Repeat all the data word for word.
[GIVEN RECORDS — start]
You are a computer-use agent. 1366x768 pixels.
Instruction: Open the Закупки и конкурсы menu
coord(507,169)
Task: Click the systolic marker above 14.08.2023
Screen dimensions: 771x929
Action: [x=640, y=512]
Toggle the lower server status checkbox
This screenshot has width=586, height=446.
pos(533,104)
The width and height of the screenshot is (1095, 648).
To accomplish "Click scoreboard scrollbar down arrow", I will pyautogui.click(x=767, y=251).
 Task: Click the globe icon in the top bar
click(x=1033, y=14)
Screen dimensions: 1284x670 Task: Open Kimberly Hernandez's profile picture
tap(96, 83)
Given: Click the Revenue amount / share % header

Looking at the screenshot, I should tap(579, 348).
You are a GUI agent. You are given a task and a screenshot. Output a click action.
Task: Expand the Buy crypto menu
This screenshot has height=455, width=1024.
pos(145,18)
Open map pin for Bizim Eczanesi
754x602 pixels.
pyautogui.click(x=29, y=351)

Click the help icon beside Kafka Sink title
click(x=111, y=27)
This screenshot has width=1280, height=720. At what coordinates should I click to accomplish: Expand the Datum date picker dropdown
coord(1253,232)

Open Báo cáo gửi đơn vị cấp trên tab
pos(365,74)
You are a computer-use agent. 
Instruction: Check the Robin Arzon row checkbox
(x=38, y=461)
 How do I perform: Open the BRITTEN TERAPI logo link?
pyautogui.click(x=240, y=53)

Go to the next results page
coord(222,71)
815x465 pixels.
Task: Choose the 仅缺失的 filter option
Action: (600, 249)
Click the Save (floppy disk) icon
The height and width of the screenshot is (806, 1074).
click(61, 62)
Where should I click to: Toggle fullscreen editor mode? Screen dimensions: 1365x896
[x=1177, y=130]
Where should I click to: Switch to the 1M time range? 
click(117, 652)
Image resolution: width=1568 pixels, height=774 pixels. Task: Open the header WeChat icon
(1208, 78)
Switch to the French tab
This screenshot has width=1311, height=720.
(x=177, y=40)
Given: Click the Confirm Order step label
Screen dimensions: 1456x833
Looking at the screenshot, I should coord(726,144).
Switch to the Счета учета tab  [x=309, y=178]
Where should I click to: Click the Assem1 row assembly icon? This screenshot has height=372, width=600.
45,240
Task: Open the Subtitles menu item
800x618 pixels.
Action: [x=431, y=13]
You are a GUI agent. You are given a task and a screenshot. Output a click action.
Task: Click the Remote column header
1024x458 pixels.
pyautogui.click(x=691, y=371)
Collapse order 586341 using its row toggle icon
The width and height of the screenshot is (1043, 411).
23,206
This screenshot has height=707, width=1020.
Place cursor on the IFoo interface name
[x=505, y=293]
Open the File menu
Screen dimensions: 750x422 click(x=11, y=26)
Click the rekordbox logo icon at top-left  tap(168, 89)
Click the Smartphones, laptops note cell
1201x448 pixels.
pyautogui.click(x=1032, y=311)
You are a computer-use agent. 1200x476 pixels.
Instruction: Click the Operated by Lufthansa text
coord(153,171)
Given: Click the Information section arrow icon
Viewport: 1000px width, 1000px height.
[GIVEN RECORDS — finish]
SOLUTION TO THE PROBLEM —
You are a computer-use agent. 1366x768 pixels.
Instruction: Open the Закупки и конкурсы menu
coord(507,169)
Task: Click the systolic marker above 14.08.2023
Screen dimensions: 771x929
Action: [x=640, y=512]
Toggle the lower server status checkbox
This screenshot has width=586, height=446.
pos(533,104)
The width and height of the screenshot is (1095, 648).
To accomplish "Click scoreboard scrollbar down arrow", I will pyautogui.click(x=767, y=251).
 Task: Click the globe icon in the top bar
click(x=1033, y=14)
Screen dimensions: 1284x670 Task: Open Kimberly Hernandez's profile picture
tap(96, 83)
Given: Click the Revenue amount / share % header

Looking at the screenshot, I should tap(579, 348).
You are a GUI agent. You are given a task and a screenshot. Output a click action.
Task: Expand the Buy crypto menu
This screenshot has height=455, width=1024.
pos(145,18)
Open map pin for Bizim Eczanesi
754x602 pixels.
pyautogui.click(x=29, y=351)

Click the help icon beside Kafka Sink title
click(x=111, y=27)
This screenshot has width=1280, height=720. At what coordinates should I click to accomplish: Expand the Datum date picker dropdown
coord(1253,232)

Open Báo cáo gửi đơn vị cấp trên tab
pos(365,74)
You are a computer-use agent. 
Instruction: Check the Robin Arzon row checkbox
(x=38, y=461)
 How do I perform: Open the BRITTEN TERAPI logo link?
pyautogui.click(x=240, y=53)

Go to the next results page
coord(222,71)
815x465 pixels.
Task: Choose the 仅缺失的 filter option
Action: (600, 249)
Click the Save (floppy disk) icon
The height and width of the screenshot is (806, 1074).
click(61, 62)
Where should I click to: Toggle fullscreen editor mode? Screen dimensions: 1365x896
[x=1177, y=130]
Where should I click to: Switch to the 1M time range? 
click(117, 652)
Image resolution: width=1568 pixels, height=774 pixels. Task: Open the header WeChat icon
(1208, 78)
Switch to the French tab
This screenshot has width=1311, height=720.
(x=177, y=40)
Given: Click the Confirm Order step label
Screen dimensions: 1456x833
Looking at the screenshot, I should coord(726,144).
Switch to the Счета учета tab  [x=309, y=178]
Where should I click to: Click the Assem1 row assembly icon? This screenshot has height=372, width=600.
45,240
Task: Open the Subtitles menu item
800x618 pixels.
Action: [x=431, y=13]
You are a GUI agent. You are given a task and a screenshot. Output a click action.
Task: Click the Remote column header
1024x458 pixels.
pyautogui.click(x=691, y=371)
Collapse order 586341 using its row toggle icon
The width and height of the screenshot is (1043, 411).
23,206
This screenshot has height=707, width=1020.
Place cursor on the IFoo interface name
[x=505, y=293]
Open the File menu
Screen dimensions: 750x422 click(x=11, y=26)
Click the rekordbox logo icon at top-left  tap(168, 89)
Click the Smartphones, laptops note cell
1201x448 pixels.
pyautogui.click(x=1032, y=311)
You are a computer-use agent. 1200x476 pixels.
Instruction: Click the Operated by Lufthansa text
coord(153,171)
Given: Click the Information section arrow icon
Viewport: 1000px width, 1000px height.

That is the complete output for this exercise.